▶ [SELECTED PASSAGE]

━━━━━━━━━━━━━━━━━━━━━━━━━━━━━━

What should people know about adoption? It’s not always a long, complicated process. The screening takes a few weeks and equips you with all the skills you need to take on parenthood. In fact, we think every new parent should go through a similar counselling course where all the important topics are covered and you know you are fully ready to take on the mammoth task of raising children!
Photograph: Vanilla Photography
Simbithi’s Alan and Annie have been married for 24 years and have four children – James (15) and Dominica (13) are their adopted children and Jordan (9) and Keegan (7) are the couple’s biological children.
Tell us about your journey to adoption? Alan and I had it all planned: two kids, white picket fence and a dog. Of course, it didn’t work out like that and, after several years of trying, we decided to go the fertility route. It was an emotional roller coaster and eventually we decided to give it a break. While living in Johannesburg we had seen a couple in our church who had done a cross-cultural adoption. After speaking to our elder at our church he advised us to visit Themba Lethu, a children’s home run by Glenridge Church. That’s when we met James. He was such a cute baby with the most beautiful eyes. We decided then that he was going to be our child.

━━━━━━━━━━━━━━━━━━━━━━━━━━━━━━

▶ [MATERIAL SHOWN]
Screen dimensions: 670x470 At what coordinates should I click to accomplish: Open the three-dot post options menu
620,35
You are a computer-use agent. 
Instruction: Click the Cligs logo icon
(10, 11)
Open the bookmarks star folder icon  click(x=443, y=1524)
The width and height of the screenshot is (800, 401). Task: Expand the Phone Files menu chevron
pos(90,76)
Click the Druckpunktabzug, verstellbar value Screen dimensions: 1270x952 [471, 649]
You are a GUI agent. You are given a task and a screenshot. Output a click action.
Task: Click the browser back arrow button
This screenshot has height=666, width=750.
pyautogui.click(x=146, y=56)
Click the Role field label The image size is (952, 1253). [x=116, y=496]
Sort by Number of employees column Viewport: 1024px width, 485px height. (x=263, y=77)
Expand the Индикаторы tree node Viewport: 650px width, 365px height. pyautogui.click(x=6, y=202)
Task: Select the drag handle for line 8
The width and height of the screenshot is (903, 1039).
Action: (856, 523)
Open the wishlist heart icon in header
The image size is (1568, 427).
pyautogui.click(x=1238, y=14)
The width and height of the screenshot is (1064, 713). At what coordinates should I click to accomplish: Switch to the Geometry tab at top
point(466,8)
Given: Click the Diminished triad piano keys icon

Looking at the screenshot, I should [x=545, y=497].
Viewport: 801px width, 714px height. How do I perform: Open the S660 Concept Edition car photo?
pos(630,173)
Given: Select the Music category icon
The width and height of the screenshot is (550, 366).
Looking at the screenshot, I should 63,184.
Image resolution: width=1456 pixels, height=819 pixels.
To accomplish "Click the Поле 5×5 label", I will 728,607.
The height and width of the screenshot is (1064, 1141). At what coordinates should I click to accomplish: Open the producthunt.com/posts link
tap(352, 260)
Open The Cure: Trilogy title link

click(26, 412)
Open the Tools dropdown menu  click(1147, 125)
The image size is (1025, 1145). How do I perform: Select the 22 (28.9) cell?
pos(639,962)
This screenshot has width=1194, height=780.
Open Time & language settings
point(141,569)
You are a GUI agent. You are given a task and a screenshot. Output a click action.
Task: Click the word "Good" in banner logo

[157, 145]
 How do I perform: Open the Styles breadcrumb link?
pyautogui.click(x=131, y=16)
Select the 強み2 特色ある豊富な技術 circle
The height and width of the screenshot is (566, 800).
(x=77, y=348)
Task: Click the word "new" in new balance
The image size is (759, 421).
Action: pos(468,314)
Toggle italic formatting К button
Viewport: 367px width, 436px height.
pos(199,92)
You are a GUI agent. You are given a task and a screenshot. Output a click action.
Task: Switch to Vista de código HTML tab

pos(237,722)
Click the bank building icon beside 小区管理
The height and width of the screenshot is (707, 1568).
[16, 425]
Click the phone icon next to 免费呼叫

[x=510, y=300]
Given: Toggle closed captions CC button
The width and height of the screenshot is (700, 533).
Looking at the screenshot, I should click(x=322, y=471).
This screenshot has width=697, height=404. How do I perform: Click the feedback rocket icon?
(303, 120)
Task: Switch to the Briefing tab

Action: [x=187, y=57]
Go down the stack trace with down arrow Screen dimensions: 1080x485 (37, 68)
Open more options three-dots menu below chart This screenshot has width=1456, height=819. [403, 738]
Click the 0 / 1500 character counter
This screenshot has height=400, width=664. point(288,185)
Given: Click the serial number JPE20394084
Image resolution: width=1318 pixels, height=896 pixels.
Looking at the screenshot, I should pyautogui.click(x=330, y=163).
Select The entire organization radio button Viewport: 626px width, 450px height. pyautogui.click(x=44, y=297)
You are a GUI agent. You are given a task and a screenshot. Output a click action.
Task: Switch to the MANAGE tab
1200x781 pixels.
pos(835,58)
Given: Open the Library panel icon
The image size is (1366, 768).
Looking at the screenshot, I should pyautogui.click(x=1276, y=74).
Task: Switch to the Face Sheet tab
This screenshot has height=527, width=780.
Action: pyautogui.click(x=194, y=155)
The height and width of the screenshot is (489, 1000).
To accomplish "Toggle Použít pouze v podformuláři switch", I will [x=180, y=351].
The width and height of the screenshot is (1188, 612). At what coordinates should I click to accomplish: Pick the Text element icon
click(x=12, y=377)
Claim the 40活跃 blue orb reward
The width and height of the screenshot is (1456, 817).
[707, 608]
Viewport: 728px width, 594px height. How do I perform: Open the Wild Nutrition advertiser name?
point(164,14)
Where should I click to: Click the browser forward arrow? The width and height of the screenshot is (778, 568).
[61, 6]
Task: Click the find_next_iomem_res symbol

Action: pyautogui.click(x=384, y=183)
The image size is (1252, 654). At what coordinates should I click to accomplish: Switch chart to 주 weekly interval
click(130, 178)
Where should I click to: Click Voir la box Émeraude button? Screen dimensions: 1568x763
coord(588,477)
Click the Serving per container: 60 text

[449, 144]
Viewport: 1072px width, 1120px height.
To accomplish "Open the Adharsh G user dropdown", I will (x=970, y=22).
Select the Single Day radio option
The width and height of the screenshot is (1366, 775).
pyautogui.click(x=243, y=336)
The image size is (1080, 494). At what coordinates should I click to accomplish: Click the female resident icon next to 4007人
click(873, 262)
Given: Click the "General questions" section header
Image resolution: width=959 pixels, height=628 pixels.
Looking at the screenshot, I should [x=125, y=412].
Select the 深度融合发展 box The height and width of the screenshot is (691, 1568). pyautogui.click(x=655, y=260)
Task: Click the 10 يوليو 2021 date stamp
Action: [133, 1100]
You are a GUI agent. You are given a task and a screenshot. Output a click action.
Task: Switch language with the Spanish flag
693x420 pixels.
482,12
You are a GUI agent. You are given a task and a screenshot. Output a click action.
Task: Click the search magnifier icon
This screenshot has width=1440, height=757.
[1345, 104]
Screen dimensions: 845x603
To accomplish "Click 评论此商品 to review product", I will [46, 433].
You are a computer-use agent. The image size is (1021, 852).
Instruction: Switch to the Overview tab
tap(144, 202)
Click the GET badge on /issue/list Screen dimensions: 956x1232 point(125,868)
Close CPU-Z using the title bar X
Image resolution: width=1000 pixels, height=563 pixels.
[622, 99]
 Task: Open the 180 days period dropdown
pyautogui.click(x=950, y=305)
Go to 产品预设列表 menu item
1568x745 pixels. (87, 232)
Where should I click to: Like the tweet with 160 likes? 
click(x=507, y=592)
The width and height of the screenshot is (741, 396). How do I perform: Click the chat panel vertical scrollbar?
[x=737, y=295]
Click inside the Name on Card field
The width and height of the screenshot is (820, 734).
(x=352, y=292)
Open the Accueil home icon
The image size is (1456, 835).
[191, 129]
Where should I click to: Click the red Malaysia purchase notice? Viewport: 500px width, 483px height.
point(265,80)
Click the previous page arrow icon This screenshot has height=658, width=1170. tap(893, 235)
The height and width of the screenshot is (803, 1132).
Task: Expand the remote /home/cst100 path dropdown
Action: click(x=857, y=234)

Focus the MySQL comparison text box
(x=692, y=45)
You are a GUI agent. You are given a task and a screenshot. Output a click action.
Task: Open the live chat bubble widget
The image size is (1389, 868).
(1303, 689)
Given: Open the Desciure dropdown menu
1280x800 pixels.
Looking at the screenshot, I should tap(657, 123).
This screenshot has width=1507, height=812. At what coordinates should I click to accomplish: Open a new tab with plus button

━━━━━━━━━━━━━━━━━━━━━━━━━━━━━━

▶ [WHAT YOU WILL DO]
- A) According to the adoption interview, how long have Alan and Annie been married?
- B) Print the part of the adoption interview between "Photograph: Vanilla Photography" and "couple’s biological children.", inclusive.

▶ [ANSWERS FOR EACH ITEM]
- A) They have been married for 24 years.

- B)
Photograph: Vanilla Photography
Simbithi’s Alan and Annie have been married for 24 years and have four children – James (15) and Dominica (13) are their adopted children and Jordan (9) and Keegan (7) are the couple’s biological children.